CVMay 21, 2018

Coarse-to-Fine Salient Object Detection with Low-Rank Matrix Recovery

arXiv:1805.07936v416 citations
Originality Incremental advance
AI Analysis

This work addresses a specific limitation in saliency detection for computer vision applications, representing an incremental improvement over existing LRMR methods.

The paper tackles the problem of scattered or incomplete saliency maps in Low-Rank Matrix Recovery (LRMR)-based saliency detection by introducing a coarse-to-fine framework that refines saliency values to sharpen boundaries and preserve object entirety, achieving superior results on three benchmark datasets, especially for images with multiple objects.

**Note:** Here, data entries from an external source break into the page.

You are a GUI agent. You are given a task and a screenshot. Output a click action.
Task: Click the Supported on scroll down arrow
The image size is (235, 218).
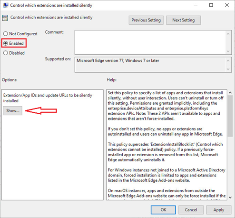click(x=228, y=69)
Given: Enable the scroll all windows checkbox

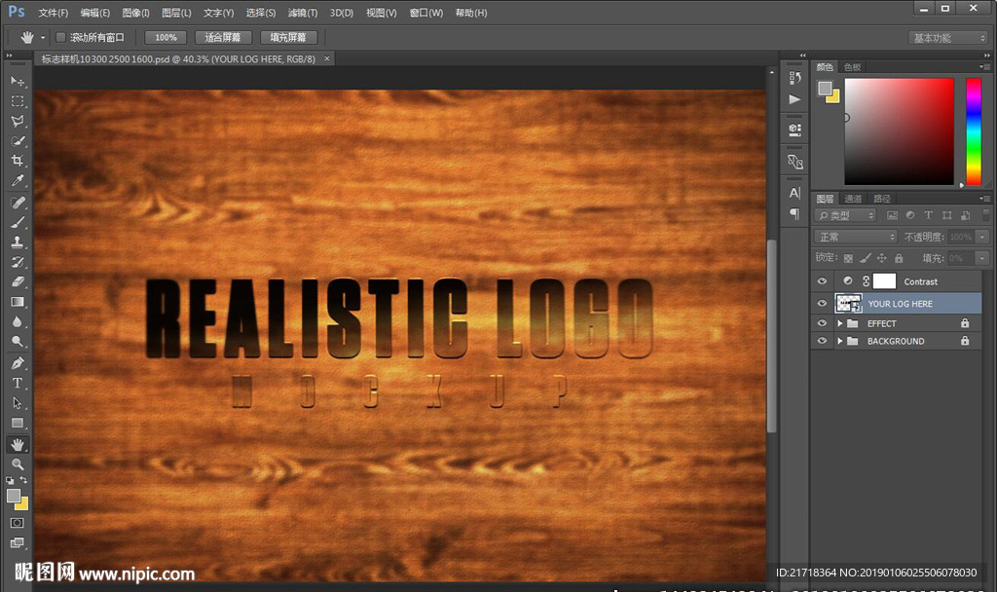Looking at the screenshot, I should point(60,37).
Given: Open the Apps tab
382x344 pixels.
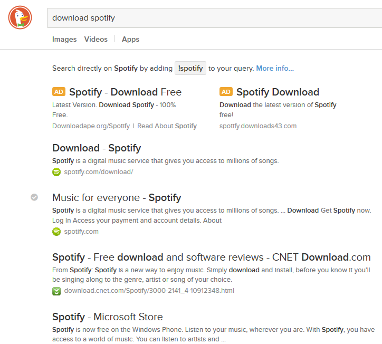Looking at the screenshot, I should coord(130,39).
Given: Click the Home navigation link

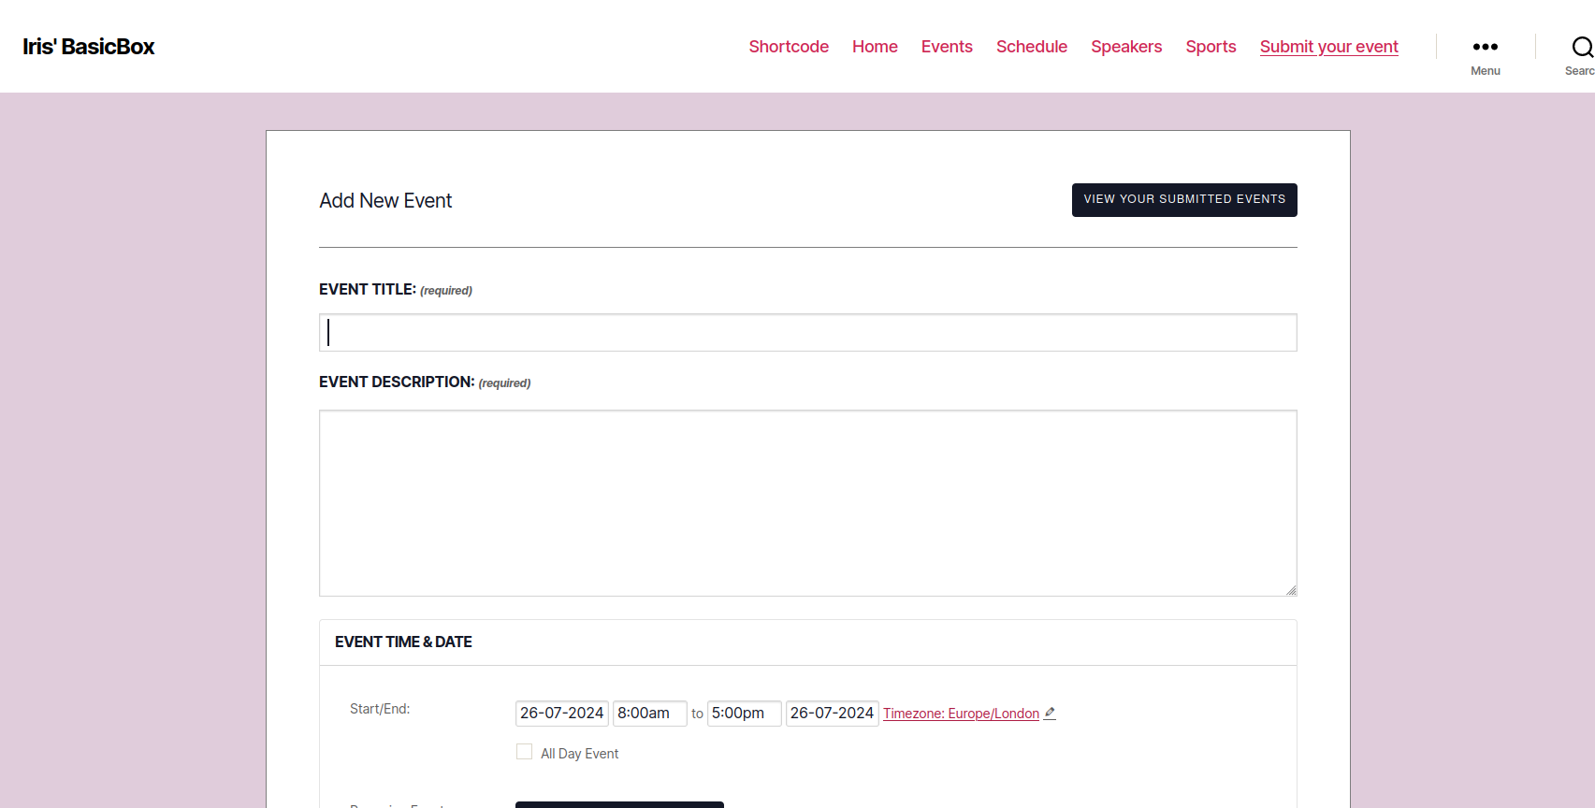Looking at the screenshot, I should click(x=874, y=47).

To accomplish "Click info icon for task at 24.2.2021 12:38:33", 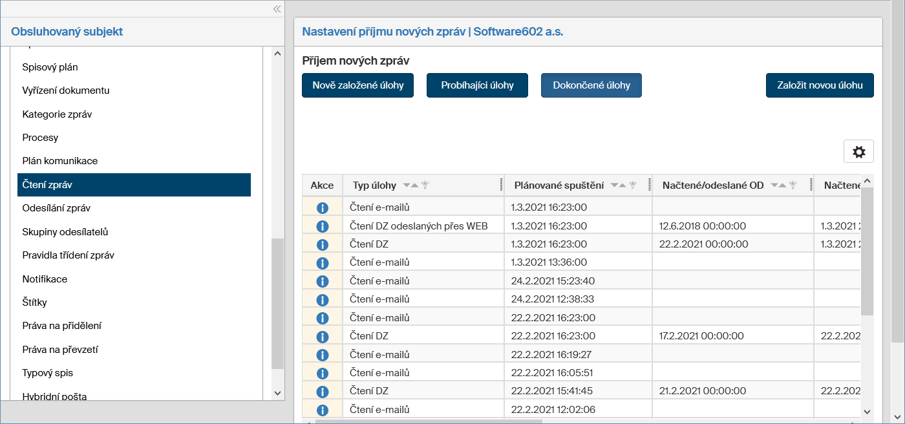I will pyautogui.click(x=322, y=300).
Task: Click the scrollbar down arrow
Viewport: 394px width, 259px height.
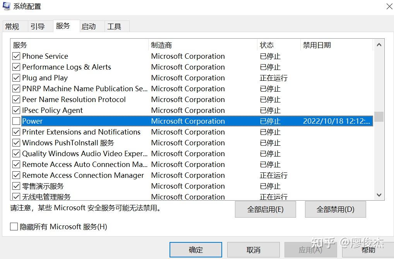Action: pyautogui.click(x=379, y=195)
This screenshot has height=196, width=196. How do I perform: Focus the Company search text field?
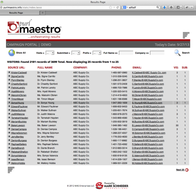coord(157,53)
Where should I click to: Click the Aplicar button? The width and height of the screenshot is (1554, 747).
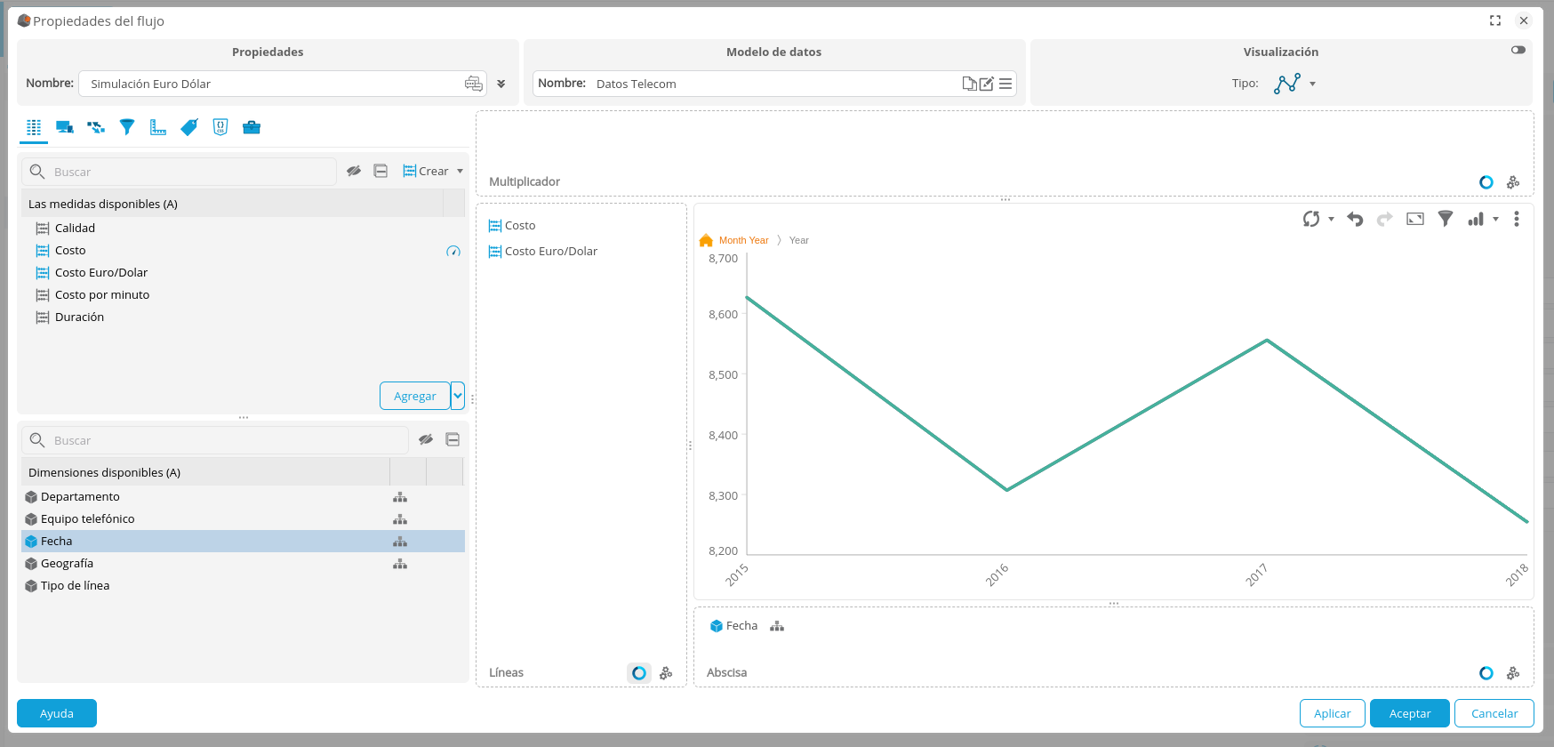(x=1332, y=713)
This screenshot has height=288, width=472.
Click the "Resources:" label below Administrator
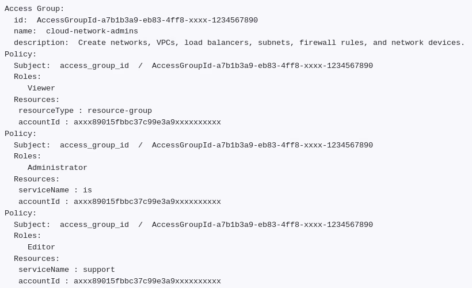[37, 179]
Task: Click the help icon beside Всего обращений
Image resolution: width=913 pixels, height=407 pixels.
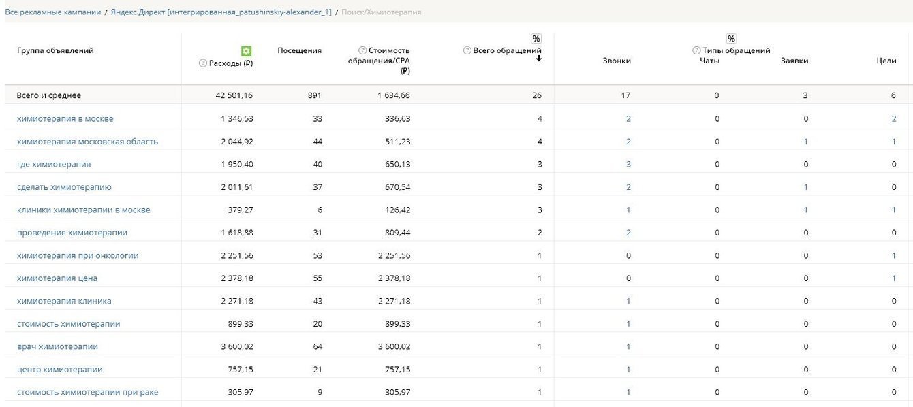Action: pos(467,50)
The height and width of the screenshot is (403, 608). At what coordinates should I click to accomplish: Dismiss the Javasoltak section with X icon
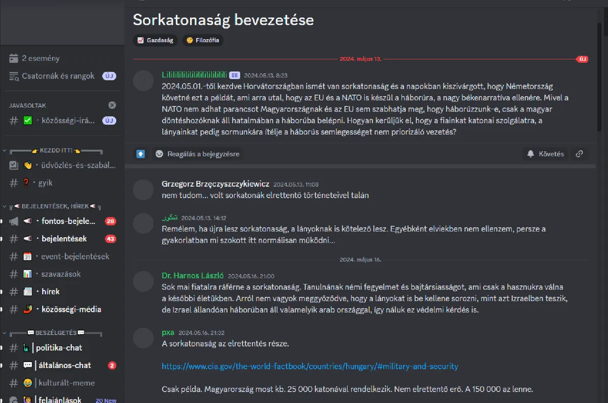click(x=112, y=105)
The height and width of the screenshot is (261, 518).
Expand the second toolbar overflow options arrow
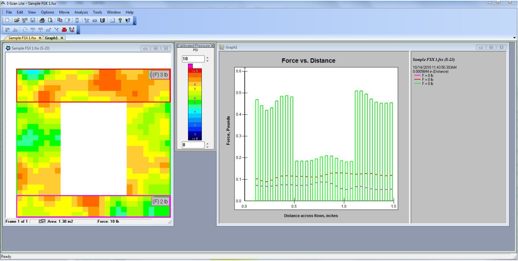click(x=79, y=31)
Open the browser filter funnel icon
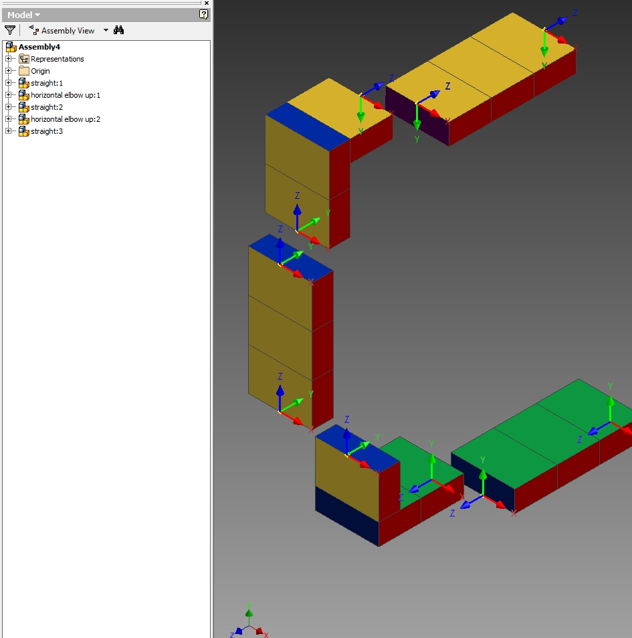632x638 pixels. coord(10,30)
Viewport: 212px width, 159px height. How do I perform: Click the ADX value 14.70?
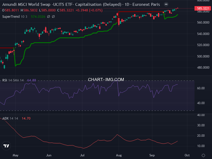coord(26,118)

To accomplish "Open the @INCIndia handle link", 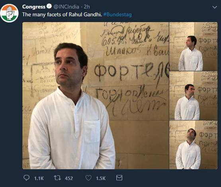I will tap(66, 7).
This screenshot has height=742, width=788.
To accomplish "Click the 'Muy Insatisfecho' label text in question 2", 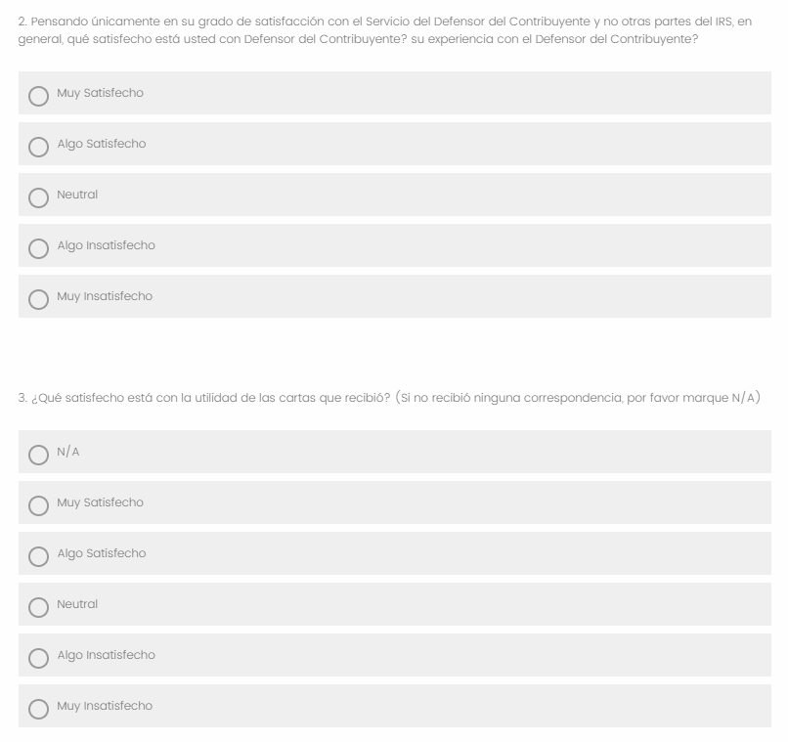I will click(105, 296).
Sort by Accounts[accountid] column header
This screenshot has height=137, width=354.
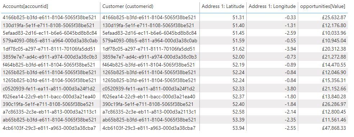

Low-Rank Matrix Recovery (LRMR) has recently been applied to saliency detection by decomposing image features into a low-rank component associated with background and a sparse component associated with visual salient regions. Despite its great potential, existing LRMR-based saliency detection methods seldom consider the inter-relationship among elements within these two components, thus are prone to generating scattered or incomplete saliency maps. In this paper, we introduce a novel and efficient LRMR-based saliency detection model under a coarse-to-fine framework to circumvent this limitation. First, we roughly measure the saliency of image regions with a baseline LRMR model that integrates a $\ell_1$-norm sparsity constraint and a Laplacian regularization smooth term. Given samples from the coarse saliency map, we then learn a projection that maps image features to refined saliency values, to significantly sharpen the object boundaries and to preserve the object entirety. We evaluate our framework against existing LRMR-based methods on three benchmark datasets. Experimental results validate the superiority of our method as well as the effectiveness of our suggested coarse-to-fine framework, especially for images containing multiple objects.